• **Selected excerpt**

Three years later, James was drafted by the Tampa Bay Buccaneers. As a Bleacher Report headline put it, James proved that he had the talent to enjoy a “promising future” with the Buccaneers, but then he injured his ankle, and his life changed.
Doctors prescribed a cocktail of opiates to deal with the pain, a common prescription among professional athletes for sports-related injuries.
A study published in the journal Drug and Alcohol Dependence in 2011 found that more than half — 52% — of former NFL players reported using opioids during their career, and 71% of those players reported misusing opioids.
The prevalence of current opioid use among those players was 7%, according to that study: about three times the rate of use among the general population. The study included 644 retired players who answered questions in a telephone survey about their opioid use.
James never worried about developing an opioid addiction, “because I was getting them from a doctor,” he said, but Aubrey worried.
Within weeks of his injury, James joined the about 2.5 million Americans who struggle with opioid use disorder.
In an effort to help him stop using pills, his wife suggested that James use pot to treat his pain.
James, a 27-year-old father of two, knew that he needed to stop using opioids whenever he thought about “the notion that I would do what my father did to me, to my boys,” he said. His sons are 4 and 1.
He remained skeptical, however, about using marijuana to make that change.
“I thought, ‘Weed? No, that’s a street drug.’ I didn’t even want to hear what it had to offer,” he said, but after more convincing, he finally tried marijuana in February 2014, and it helped him get off the opioids.
“I felt like I was beginning a new life,” he said.
Yet since cannabis is banned in the NFL and James was unsure how he could get more, he said, he didn’t use it again until last year.
Then, in August, James took a drug test as part of the NFL’s routine testing program. In October, he learned that the test was positive for marijuana, leading to his filing of the therapeutic use exemption for cannabis.
“This is the first active player who’s been willing to put their professional career on the line, to openly admit that they not only have been using this cannabis but need it to function at the highest level,” said Dr. Sue Sisley, an Arizona-based physician who is a board member of the nonprofit Doctors for Cannabis Regulation and has been helping James with his exemption application.
“Mike’s case is such a perfect example of why cannabis needs to be made available because he’s really not a candidate for opioids,” she said. “So this is a safe alternative for him.”
‘I’m not ashamed of it. … I have a life to live’
Twenty-nine states, the District of Columbia, Guam and Puerto Rico have approved some form of legalized cannabis. The first state in the U.S. to legalize marijuana for medicinal use was California, in 1996.
As it turns out, 69% of Americans say they approve of a professional athlete using marijuana for pain, and 67% say that using a doctor’s prescription for an opioid is a greater health risk than using a doctor’s prescription for marijuana, according to a Yahoo News/Marist Poll released last year.
The stance of the NFL remains somewhat unclear, and the league did not respond to a request for comment.
In 2016, the NFL Players Association formed a committee to investigate all pain management options for players, including cannabis.
“Our job is to find the best medical science to support your therapeutic use exemption,” DeMaurice Smith, executive director of the NFL Players Association, told Gupta.
As for James’ case, “what I would say to him and every NFL player: Our job is to figure out, how do we build the best medical support for the best treatment for you?” Smith said.
James never would have guessed that he would make history due to a therapeutic use exemption, but if, 30 years from now, his biography states “medicinal marijuana advocate,” he would be fine with that.
“I’m not ashamed of it,” James said. “I’m not embarrassed about it. It is something that I will continue to use because I have a life to live.”

• **Information provided**
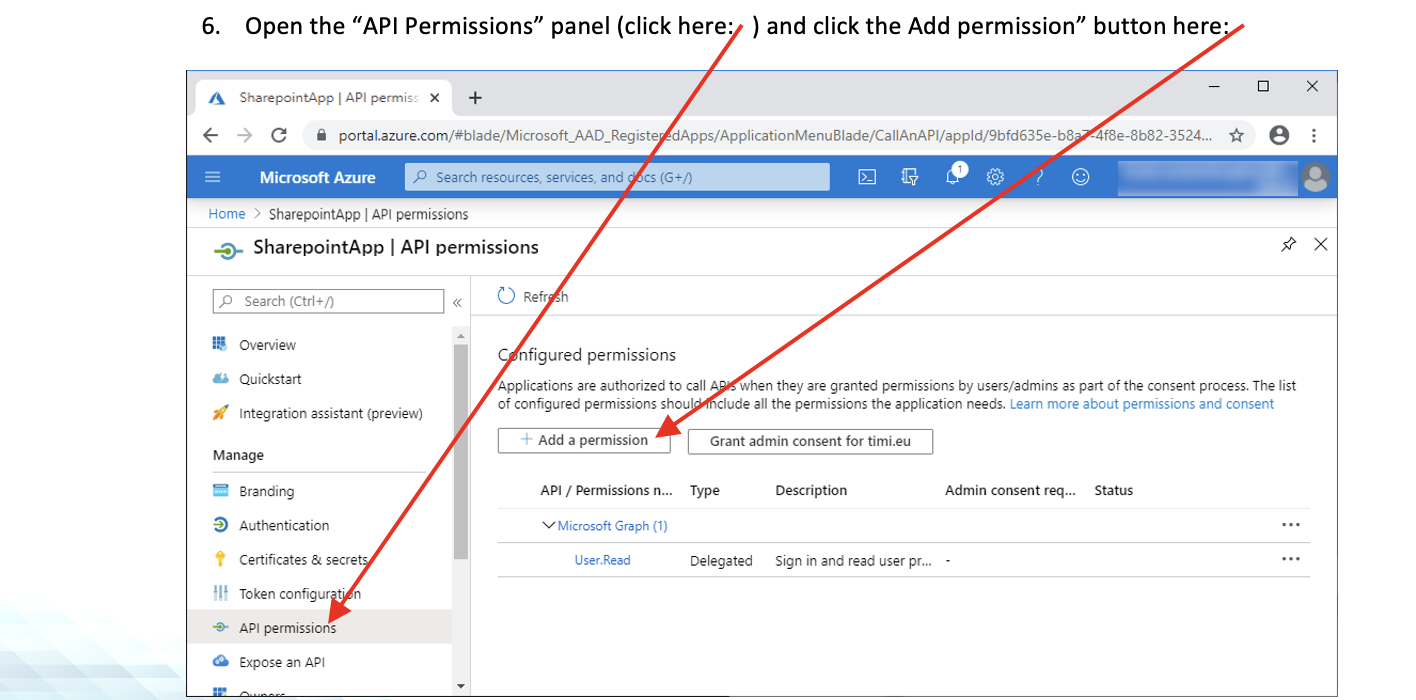Image resolution: width=1416 pixels, height=700 pixels.
Task: Click the Add a permission button
Action: 584,441
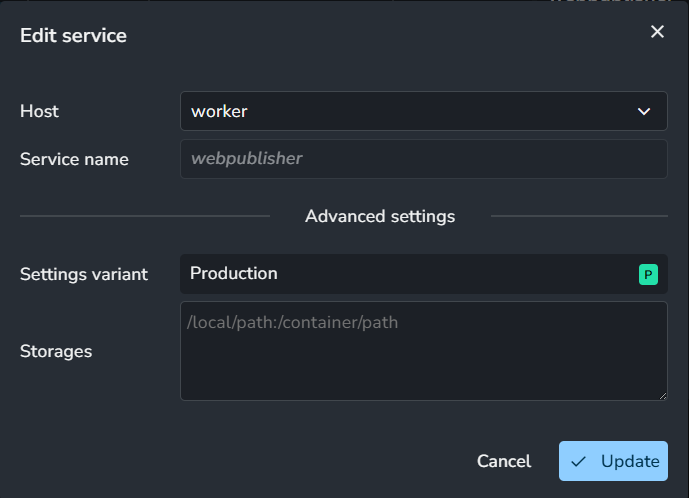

• **Brief**
Reproduce verbatim the part of the excerpt about James and the NFL that runs from "A study published" up to and including "reported misusing opioids.".

• **Exercise output**
A study published in the journal Drug and Alcohol Dependence in 2011 found that more than half — 52% — of former NFL players reported using opioids during their career, and 71% of those players reported misusing opioids.